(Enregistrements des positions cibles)
* * *

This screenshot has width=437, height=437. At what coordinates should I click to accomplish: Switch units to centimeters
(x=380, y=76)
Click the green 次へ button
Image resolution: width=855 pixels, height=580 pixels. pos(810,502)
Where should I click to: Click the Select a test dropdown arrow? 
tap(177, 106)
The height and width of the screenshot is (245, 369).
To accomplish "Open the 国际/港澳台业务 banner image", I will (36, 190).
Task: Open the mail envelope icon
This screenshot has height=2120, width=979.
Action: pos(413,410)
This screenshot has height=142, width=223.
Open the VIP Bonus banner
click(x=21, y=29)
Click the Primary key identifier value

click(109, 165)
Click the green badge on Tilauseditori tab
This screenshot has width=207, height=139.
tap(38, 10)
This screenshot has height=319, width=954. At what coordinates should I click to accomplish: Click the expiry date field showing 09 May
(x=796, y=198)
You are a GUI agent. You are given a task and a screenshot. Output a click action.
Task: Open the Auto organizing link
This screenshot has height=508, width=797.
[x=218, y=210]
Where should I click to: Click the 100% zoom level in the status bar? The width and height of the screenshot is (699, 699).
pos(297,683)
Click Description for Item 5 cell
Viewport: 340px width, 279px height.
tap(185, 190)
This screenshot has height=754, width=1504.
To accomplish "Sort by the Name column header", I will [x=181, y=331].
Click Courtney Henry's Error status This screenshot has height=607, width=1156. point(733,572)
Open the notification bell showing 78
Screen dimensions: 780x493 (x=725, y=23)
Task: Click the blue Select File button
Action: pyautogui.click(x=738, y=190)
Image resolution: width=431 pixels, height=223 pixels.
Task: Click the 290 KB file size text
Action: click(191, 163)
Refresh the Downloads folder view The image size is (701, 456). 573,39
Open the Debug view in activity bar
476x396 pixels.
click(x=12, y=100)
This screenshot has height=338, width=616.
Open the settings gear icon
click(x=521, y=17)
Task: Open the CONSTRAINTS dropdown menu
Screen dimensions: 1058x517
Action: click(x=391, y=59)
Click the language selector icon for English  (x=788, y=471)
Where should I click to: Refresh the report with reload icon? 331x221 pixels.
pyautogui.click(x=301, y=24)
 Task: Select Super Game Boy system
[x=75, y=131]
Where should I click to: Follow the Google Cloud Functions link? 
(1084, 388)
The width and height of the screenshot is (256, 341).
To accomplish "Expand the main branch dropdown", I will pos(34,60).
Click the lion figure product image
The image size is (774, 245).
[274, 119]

* * *

* _Consigne_: Modifiez ces lignes en remplaçant « dropdown » par « drop-down » partout dans les données, sans rien changer d'autre.

* _Résultat_:
This screenshot has width=437, height=437. At what coordinates should I click to accomplish: Switch units to centimeters
(x=380, y=76)
Click the green 次へ button
Image resolution: width=855 pixels, height=580 pixels. pos(810,502)
Where should I click to: Click the Select a test drop-down arrow? 
tap(177, 106)
The height and width of the screenshot is (245, 369).
To accomplish "Open the 国际/港澳台业务 banner image", I will (36, 190).
Task: Open the mail envelope icon
This screenshot has height=2120, width=979.
Action: pos(413,410)
This screenshot has height=142, width=223.
Open the VIP Bonus banner
click(x=21, y=29)
Click the Primary key identifier value

click(109, 165)
Click the green badge on Tilauseditori tab
This screenshot has width=207, height=139.
tap(38, 10)
This screenshot has height=319, width=954. At what coordinates should I click to accomplish: Click the expiry date field showing 09 May
(x=796, y=198)
You are a GUI agent. You are given a task and a screenshot. Output a click action.
Task: Open the Auto organizing link
This screenshot has height=508, width=797.
[x=218, y=210]
Where should I click to: Click the 100% zoom level in the status bar? The width and height of the screenshot is (699, 699).
pos(297,683)
Click Description for Item 5 cell
Viewport: 340px width, 279px height.
tap(185, 190)
This screenshot has height=754, width=1504.
To accomplish "Sort by the Name column header", I will [x=181, y=331].
Click Courtney Henry's Error status This screenshot has height=607, width=1156. point(733,572)
Open the notification bell showing 78
Screen dimensions: 780x493 (x=725, y=23)
Task: Click the blue Select File button
Action: pyautogui.click(x=738, y=190)
Image resolution: width=431 pixels, height=223 pixels.
Task: Click the 290 KB file size text
Action: click(191, 163)
Refresh the Downloads folder view The image size is (701, 456). 573,39
Open the Debug view in activity bar
476x396 pixels.
click(x=12, y=100)
This screenshot has height=338, width=616.
Open the settings gear icon
click(x=521, y=17)
Task: Open the CONSTRAINTS drop-down menu
Screen dimensions: 1058x517
Action: click(x=391, y=59)
Click the language selector icon for English  (x=788, y=471)
Where should I click to: Refresh the report with reload icon? 331x221 pixels.
pyautogui.click(x=301, y=24)
 Task: Select Super Game Boy system
[x=75, y=131]
Where should I click to: Follow the Google Cloud Functions link? 
(1084, 388)
The width and height of the screenshot is (256, 341).
To accomplish "Expand the main branch drop-down", I will pos(34,60).
Click the lion figure product image
The image size is (774, 245).
[274, 119]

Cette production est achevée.